**** Data for processing ****

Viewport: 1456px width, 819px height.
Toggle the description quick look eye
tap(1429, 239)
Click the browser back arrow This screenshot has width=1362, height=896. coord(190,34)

****
**** Data for processing ****

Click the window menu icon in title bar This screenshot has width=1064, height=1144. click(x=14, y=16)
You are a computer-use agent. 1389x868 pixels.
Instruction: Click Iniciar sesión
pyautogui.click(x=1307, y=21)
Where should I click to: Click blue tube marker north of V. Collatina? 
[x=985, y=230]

****
**** Data for processing ****

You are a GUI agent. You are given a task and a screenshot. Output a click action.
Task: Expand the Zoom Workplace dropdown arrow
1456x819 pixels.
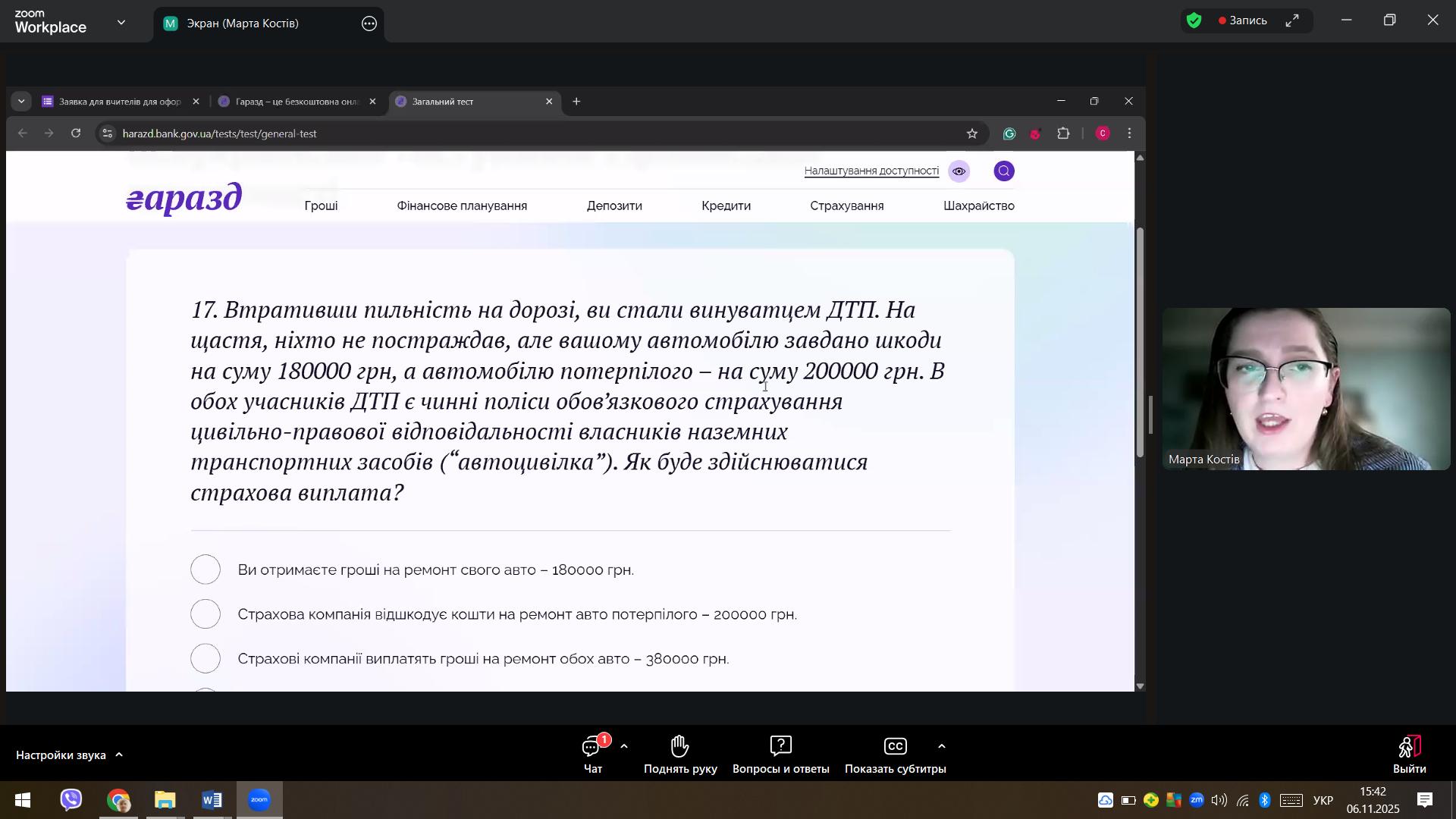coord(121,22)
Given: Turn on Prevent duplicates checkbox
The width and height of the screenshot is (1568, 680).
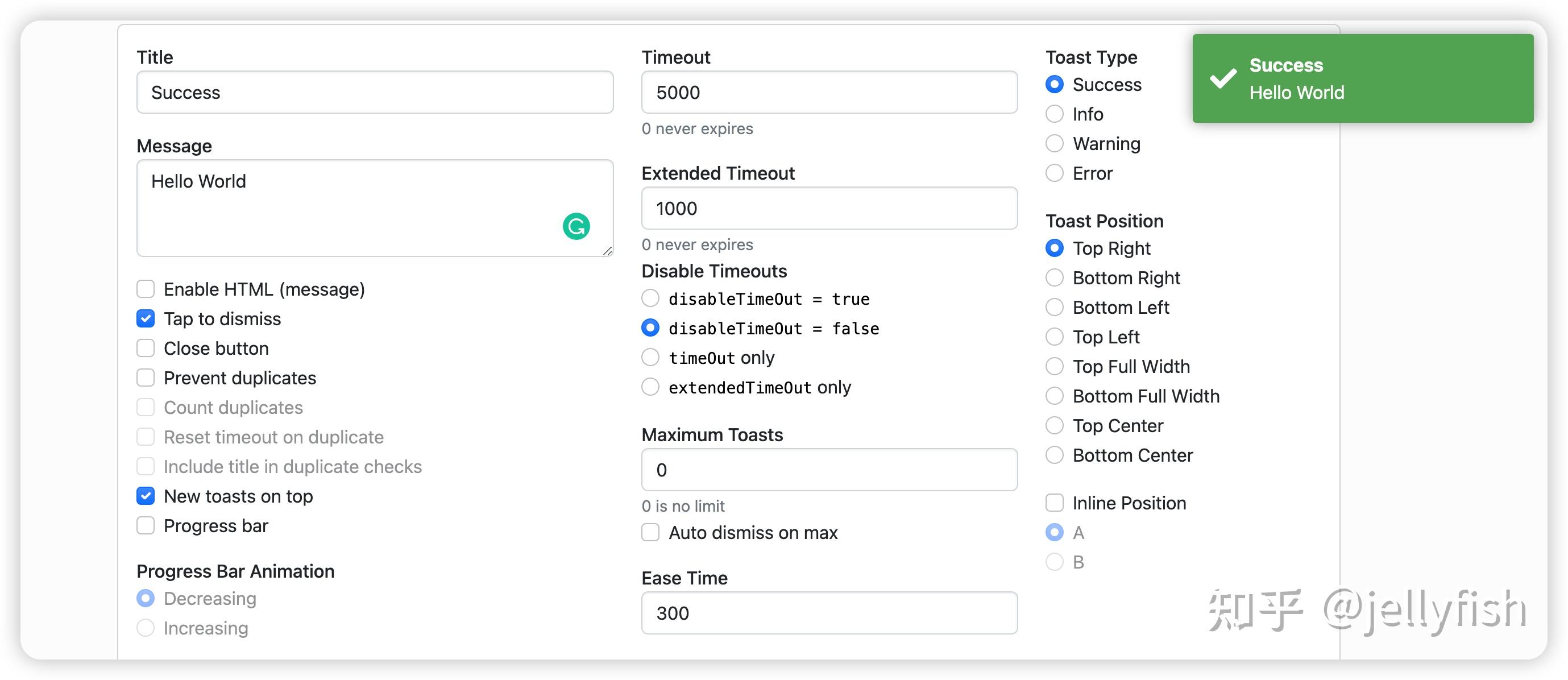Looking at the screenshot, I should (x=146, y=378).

****

◆ Task:
Only lines of the material that contain the word "agent" belong in the answer; copy each one.

◆ Written response:
You are a computer-use agent. 1389x868 pixels.
You are a GUI agent. You are given a task and a screenshot. Output a click action.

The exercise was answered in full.